> Exercise details
Rewrite the lines starting at the one containing "Identify the location of clock: 9:53." and ending at the one containing "rotation-dropdown: Degrees ⌄" as a two-column CSV with the headers request and answer. Give one row per request, put each text in a single quoted field, and replace any line breaks with spaces.
==*==
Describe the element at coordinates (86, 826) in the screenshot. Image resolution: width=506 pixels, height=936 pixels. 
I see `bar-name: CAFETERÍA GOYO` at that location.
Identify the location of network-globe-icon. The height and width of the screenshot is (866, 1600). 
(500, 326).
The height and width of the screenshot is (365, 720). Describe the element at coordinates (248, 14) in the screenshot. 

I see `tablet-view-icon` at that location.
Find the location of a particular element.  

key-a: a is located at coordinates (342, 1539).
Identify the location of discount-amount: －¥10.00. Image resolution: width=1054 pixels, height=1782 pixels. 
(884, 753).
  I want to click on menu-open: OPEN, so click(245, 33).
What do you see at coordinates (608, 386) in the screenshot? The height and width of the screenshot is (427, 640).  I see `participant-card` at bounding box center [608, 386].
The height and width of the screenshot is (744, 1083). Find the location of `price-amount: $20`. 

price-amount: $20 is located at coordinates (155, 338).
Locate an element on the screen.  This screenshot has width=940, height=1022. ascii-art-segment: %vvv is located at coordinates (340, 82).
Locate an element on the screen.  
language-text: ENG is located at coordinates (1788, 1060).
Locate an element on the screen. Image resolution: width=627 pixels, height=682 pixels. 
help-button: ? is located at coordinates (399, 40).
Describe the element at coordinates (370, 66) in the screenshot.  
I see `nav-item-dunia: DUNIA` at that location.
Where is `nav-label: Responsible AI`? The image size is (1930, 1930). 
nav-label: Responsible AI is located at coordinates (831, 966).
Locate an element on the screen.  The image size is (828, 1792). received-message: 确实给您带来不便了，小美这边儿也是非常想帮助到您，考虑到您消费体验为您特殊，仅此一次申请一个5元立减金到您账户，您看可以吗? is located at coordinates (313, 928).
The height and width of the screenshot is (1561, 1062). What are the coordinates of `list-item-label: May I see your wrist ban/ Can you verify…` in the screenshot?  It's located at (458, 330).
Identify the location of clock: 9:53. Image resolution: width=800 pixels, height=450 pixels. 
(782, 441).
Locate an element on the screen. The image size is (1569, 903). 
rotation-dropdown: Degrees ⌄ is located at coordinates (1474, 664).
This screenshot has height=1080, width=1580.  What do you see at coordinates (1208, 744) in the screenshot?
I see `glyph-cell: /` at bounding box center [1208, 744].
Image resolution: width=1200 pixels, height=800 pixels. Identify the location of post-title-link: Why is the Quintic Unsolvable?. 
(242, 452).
==*==
> Response area
request,answer
"Identify the location of clock: 9:53. Image resolution: width=800 pixels, height=450 pixels.","(782, 441)."
"Locate an element on the screen. The image size is (1569, 903).","rotation-dropdown: Degrees ⌄ is located at coordinates (1474, 664)."